Lecture 5 Unsupervised Learning in fully Observed Directed and Undirected Graphical Models

Last Time Last time we saw how to learn the parameters in a Maximum Likelihood setting for labeled data: fully observed supervised learning. We looked at both the generative (Naive Bayes) and the discriminative (linear & logistic regression) models. Now we turn to unsupervised learning of general Bayes nets and Markov Random field models. Directed: very easy and intuitive. Undirected: very easy for decomposable models. hard for non-decomposable models: IPF.
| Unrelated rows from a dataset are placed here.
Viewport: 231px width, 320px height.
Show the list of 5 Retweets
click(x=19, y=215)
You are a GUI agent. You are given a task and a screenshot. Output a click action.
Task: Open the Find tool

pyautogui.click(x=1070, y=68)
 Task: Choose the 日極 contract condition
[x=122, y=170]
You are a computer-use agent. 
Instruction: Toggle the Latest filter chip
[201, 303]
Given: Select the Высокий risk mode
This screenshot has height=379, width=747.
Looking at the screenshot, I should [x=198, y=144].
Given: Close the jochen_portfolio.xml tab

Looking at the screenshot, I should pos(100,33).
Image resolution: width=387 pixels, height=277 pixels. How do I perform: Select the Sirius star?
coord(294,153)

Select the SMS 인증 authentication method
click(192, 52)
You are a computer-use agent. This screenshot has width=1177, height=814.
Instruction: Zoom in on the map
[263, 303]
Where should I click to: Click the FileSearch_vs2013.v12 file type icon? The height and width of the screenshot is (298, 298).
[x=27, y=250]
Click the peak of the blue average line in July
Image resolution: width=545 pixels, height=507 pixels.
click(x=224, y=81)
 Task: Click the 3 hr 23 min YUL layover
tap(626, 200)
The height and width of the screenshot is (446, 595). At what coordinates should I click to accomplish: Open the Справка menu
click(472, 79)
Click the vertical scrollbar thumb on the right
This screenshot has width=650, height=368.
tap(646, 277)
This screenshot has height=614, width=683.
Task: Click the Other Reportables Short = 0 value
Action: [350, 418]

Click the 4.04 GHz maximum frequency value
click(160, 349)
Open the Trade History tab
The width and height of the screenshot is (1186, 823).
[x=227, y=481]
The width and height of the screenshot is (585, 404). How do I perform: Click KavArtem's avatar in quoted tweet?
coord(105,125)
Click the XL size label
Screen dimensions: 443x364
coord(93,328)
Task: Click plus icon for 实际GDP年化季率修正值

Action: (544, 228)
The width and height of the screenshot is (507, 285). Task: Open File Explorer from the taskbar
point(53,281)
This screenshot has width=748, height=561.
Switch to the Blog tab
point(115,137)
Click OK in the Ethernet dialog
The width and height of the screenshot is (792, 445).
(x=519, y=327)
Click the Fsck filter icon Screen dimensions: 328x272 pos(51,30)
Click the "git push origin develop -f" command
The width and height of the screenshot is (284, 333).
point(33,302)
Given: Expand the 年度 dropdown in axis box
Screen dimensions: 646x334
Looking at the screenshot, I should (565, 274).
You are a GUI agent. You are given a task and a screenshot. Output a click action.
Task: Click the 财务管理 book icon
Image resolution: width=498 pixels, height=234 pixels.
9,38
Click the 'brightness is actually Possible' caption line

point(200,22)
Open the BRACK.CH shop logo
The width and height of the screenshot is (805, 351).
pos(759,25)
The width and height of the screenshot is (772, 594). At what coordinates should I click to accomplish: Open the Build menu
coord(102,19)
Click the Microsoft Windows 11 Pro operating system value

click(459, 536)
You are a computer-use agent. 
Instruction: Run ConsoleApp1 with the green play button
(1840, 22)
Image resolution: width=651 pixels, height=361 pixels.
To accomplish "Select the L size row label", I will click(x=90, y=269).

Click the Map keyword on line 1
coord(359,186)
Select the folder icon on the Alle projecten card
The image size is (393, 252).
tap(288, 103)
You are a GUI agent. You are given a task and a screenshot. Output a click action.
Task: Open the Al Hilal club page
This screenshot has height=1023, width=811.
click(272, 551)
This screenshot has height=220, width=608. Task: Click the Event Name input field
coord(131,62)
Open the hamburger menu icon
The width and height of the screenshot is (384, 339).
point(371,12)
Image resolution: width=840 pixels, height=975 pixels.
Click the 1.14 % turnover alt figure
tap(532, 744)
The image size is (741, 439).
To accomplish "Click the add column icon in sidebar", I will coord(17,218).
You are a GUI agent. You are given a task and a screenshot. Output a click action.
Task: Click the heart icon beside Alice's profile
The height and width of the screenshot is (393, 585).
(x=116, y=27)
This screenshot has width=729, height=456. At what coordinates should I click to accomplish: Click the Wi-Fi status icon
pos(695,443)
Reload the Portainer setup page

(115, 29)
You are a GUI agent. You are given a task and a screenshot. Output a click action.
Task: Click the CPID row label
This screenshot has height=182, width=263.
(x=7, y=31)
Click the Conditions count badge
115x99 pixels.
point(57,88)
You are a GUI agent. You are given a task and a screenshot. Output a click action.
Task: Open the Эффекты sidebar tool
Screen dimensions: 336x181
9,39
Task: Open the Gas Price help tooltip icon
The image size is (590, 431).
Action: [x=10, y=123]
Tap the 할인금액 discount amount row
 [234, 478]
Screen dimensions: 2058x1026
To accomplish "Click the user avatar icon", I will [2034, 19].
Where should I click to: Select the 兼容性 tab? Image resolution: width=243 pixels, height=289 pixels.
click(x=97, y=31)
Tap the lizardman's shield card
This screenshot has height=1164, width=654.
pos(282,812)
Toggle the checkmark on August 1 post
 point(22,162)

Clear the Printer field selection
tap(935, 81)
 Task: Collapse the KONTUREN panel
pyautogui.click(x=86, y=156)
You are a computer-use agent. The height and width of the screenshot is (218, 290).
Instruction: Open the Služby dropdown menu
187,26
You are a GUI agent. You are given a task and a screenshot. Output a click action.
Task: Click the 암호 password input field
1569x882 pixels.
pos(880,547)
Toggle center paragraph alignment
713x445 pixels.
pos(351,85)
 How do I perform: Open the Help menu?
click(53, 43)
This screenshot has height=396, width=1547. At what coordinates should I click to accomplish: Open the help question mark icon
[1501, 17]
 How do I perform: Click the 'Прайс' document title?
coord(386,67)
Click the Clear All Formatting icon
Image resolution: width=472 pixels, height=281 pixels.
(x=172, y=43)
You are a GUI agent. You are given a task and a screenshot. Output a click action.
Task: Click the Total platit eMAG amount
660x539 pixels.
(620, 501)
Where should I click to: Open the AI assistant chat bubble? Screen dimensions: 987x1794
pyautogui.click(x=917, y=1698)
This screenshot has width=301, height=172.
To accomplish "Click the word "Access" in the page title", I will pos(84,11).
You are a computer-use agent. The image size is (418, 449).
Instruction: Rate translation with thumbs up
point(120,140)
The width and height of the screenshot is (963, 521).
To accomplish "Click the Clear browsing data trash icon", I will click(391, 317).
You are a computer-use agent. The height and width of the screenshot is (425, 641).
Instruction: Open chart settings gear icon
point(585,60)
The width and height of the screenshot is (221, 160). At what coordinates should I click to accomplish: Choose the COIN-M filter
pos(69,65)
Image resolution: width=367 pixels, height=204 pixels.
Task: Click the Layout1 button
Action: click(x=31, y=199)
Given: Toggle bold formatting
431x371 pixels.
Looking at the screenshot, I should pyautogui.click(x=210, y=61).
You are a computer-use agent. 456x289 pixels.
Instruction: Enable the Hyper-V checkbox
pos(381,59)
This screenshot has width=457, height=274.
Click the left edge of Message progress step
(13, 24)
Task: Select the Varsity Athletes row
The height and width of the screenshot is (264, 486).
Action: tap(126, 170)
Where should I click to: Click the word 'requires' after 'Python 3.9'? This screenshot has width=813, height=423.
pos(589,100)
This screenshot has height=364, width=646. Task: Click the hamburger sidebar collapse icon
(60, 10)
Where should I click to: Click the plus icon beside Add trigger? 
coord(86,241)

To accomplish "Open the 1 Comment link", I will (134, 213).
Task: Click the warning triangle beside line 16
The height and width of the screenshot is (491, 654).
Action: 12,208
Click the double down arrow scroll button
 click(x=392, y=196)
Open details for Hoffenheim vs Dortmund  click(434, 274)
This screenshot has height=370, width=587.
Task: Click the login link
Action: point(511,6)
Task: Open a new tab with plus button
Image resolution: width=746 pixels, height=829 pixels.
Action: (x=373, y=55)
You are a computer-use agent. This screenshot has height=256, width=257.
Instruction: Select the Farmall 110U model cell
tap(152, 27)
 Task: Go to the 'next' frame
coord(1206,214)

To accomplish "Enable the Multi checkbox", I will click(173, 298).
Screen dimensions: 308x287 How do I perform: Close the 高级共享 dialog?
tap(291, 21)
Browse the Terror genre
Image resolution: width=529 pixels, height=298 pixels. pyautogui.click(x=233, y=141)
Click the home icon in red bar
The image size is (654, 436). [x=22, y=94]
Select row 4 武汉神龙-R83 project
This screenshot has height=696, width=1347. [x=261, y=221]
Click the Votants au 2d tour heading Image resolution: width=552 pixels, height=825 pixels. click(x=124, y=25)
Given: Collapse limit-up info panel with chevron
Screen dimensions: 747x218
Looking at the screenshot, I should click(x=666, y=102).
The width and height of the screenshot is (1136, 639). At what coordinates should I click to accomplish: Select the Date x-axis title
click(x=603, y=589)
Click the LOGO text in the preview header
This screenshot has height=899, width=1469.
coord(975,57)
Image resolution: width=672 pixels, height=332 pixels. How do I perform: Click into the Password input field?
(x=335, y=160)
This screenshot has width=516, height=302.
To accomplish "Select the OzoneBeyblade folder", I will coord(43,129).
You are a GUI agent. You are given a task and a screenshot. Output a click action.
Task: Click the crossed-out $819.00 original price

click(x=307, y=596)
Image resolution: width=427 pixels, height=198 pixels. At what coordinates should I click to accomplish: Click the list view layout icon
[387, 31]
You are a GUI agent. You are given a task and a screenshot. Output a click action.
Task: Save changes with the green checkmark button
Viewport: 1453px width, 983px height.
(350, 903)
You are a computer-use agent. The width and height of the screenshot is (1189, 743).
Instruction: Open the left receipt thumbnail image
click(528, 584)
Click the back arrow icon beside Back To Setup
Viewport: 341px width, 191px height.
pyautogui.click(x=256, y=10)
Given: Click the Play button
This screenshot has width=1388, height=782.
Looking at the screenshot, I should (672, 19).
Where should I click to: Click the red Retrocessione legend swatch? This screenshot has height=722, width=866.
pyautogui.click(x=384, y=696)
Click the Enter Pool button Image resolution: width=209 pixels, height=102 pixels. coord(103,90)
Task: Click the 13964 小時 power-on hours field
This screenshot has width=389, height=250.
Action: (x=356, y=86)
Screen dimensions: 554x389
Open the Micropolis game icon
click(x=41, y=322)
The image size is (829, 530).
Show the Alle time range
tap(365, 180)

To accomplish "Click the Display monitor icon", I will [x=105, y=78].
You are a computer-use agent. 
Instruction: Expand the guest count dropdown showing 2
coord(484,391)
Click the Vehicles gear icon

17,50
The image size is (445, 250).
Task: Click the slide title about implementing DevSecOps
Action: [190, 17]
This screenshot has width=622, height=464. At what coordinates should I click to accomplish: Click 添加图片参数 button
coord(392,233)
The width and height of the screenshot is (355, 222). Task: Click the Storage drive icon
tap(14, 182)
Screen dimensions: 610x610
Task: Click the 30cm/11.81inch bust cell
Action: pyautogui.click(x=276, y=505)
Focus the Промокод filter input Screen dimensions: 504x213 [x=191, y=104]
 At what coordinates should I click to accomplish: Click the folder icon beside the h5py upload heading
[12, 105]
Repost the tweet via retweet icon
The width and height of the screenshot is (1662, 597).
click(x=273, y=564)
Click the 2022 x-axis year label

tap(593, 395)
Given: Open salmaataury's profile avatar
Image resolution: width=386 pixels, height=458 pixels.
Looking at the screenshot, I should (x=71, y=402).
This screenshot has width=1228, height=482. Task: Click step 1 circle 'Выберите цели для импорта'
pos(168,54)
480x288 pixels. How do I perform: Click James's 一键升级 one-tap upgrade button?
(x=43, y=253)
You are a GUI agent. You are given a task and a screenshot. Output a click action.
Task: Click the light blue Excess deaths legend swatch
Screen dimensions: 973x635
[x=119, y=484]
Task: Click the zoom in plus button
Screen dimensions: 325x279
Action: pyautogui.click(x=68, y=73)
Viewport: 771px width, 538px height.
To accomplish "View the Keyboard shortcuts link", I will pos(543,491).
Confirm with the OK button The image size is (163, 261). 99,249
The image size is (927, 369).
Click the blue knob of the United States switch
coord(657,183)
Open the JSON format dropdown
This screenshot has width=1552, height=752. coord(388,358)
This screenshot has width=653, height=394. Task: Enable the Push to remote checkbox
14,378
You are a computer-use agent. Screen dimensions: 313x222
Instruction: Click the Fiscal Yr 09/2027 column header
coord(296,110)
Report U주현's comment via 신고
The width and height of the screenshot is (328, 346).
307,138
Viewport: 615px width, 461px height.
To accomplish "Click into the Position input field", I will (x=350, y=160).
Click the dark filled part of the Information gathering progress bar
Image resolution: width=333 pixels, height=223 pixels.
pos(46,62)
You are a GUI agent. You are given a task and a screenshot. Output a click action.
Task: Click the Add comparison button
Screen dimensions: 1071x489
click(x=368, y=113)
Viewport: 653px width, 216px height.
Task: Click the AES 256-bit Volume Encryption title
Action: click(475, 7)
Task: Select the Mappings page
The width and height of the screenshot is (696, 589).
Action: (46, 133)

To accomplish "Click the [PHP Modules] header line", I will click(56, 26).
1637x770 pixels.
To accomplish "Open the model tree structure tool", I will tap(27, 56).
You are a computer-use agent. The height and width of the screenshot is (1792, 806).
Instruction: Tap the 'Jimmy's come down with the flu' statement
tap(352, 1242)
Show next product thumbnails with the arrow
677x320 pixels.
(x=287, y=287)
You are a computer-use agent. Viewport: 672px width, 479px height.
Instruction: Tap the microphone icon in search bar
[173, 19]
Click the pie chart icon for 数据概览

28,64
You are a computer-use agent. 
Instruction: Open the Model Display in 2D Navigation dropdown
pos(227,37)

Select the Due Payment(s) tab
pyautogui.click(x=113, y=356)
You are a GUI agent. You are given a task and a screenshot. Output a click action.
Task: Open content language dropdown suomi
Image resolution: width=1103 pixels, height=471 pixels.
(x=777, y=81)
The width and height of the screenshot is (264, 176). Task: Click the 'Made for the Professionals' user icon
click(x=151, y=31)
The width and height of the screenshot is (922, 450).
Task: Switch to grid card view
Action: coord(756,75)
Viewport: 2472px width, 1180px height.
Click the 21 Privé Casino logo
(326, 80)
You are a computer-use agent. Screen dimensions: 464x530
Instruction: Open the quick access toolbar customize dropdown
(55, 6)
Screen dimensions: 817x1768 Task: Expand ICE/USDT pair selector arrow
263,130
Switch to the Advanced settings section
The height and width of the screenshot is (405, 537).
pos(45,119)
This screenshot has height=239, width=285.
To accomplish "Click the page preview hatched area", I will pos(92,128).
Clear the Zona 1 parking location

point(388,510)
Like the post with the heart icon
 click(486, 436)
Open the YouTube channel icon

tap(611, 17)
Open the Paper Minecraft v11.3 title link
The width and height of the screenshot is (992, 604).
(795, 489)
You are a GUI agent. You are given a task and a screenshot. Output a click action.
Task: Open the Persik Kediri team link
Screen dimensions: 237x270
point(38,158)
Directed Models Parameterize by full probability tables. The log-likelihood is a sum of independent tables if there are no hidden variables. Use counts m(x) as the relevant statistics of the data. Constraints enforced using Lagrange multipliers ML estimates for parameters are simple the appropriate counts

Undirected GM The normalization constant spoils the factorization property. There is still an easy characterization in terms of counts, however this does not automatically provide the ML estimates of the potentials When models are decomposable however, we can still write down the solution by inspection. In all other cases we compute the solution iteratively by means of the “iterative proportional fitting procedure”. IPF leaves Z invariant, and sets the new marginal on a clique equal to the empirical marginal. IPF is coordinate ascent on Log-Likelihood! IPF is guaranteed to converge.